• Written problem: Which lines in the material below contain the word "Toggle"? Gather each such line and copy it in full, matching case exactly.

• Recorded information:
------------

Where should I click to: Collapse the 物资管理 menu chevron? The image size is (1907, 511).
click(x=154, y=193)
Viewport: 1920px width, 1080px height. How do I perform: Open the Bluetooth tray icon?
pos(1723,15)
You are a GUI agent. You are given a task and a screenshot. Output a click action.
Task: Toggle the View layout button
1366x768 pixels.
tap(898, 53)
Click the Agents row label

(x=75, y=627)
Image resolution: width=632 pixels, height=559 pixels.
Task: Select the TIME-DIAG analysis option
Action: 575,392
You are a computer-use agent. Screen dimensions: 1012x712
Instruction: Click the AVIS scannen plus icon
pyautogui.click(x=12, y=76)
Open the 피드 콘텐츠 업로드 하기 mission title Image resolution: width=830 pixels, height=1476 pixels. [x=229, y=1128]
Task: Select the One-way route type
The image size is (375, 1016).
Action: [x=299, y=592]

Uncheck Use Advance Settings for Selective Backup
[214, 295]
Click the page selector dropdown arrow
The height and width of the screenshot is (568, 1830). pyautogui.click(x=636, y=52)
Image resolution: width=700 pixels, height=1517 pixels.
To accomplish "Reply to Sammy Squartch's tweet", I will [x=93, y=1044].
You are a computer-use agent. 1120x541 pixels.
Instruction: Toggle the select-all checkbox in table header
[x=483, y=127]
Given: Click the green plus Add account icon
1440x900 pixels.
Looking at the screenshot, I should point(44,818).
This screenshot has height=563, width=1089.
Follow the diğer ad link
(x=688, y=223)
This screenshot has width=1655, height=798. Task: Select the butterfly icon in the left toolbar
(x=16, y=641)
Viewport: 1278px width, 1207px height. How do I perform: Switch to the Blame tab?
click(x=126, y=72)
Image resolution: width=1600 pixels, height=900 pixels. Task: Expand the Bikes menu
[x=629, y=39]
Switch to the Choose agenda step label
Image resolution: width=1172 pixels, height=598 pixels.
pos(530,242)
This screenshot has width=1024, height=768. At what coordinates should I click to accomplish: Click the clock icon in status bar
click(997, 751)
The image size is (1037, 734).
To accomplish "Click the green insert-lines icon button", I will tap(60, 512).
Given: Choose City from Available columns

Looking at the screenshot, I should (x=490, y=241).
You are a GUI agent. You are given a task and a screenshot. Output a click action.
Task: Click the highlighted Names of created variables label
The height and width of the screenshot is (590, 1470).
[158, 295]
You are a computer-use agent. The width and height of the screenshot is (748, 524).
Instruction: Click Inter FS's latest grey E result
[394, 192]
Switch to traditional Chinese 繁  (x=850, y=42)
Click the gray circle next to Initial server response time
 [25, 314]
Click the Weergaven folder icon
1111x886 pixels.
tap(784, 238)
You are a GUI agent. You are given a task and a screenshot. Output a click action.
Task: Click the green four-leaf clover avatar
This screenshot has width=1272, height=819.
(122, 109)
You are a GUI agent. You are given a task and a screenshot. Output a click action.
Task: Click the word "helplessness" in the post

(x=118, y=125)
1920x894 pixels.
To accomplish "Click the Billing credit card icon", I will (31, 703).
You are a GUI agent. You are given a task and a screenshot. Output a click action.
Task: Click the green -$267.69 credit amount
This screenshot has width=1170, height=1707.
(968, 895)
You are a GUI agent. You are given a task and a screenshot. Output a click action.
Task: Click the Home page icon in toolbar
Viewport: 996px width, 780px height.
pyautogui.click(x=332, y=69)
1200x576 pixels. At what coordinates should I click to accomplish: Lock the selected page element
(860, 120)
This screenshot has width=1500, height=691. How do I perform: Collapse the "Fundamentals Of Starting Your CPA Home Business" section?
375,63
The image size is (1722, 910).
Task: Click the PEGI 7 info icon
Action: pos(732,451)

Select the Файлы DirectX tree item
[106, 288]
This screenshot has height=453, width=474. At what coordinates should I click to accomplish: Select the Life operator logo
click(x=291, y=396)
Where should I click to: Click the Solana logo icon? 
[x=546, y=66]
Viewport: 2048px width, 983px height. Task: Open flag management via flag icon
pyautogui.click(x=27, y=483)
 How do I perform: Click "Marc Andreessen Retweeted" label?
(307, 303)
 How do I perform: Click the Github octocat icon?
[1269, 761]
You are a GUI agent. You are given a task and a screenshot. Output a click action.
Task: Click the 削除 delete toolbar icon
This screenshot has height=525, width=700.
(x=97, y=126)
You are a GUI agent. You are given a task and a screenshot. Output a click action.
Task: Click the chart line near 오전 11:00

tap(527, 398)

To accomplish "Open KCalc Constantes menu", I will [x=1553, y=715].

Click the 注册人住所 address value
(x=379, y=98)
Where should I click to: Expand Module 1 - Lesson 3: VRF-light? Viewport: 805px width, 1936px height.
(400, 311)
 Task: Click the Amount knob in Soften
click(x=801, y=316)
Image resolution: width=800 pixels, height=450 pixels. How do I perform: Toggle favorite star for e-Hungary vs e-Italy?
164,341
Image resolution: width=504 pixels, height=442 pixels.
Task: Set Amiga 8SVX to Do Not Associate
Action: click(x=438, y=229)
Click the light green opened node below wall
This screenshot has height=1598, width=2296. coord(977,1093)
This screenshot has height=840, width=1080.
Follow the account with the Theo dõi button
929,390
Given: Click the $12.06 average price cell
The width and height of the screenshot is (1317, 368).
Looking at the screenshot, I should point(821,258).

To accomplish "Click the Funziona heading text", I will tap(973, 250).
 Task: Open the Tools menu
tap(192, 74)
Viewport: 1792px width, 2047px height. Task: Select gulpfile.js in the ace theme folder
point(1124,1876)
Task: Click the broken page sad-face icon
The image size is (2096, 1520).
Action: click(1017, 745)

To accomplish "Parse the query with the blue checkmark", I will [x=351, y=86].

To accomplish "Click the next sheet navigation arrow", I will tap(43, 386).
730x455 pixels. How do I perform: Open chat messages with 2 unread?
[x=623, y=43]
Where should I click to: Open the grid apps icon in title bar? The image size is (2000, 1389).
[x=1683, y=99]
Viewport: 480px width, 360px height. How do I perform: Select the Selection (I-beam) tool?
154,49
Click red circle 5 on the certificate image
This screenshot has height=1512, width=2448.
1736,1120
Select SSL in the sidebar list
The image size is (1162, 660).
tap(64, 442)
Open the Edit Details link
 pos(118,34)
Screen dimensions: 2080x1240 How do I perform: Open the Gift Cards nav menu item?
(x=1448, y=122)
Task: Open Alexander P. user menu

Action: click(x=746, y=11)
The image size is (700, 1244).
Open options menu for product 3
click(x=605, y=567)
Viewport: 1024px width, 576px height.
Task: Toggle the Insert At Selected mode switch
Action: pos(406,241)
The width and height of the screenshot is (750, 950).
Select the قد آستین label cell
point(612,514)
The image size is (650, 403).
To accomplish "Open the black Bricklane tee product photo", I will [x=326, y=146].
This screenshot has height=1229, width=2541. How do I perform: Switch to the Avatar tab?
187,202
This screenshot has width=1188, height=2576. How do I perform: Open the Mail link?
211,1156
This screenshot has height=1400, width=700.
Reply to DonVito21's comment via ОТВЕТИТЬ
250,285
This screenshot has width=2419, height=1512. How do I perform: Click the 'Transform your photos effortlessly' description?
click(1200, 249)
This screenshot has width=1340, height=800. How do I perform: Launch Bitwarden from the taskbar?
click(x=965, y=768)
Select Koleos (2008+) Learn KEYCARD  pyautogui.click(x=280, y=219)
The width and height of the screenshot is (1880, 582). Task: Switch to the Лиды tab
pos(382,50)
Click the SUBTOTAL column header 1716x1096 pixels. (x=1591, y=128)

------------

• Answer for this exercise:
Task: Toggle the View layout button
Instruction: Toggle the select-all checkbox in table header
Image resolution: width=800 pixels, height=450 pixels. How do I perform: Toggle favorite star for e-Hungary vs e-Italy?
Task: Toggle the Insert At Selected mode switch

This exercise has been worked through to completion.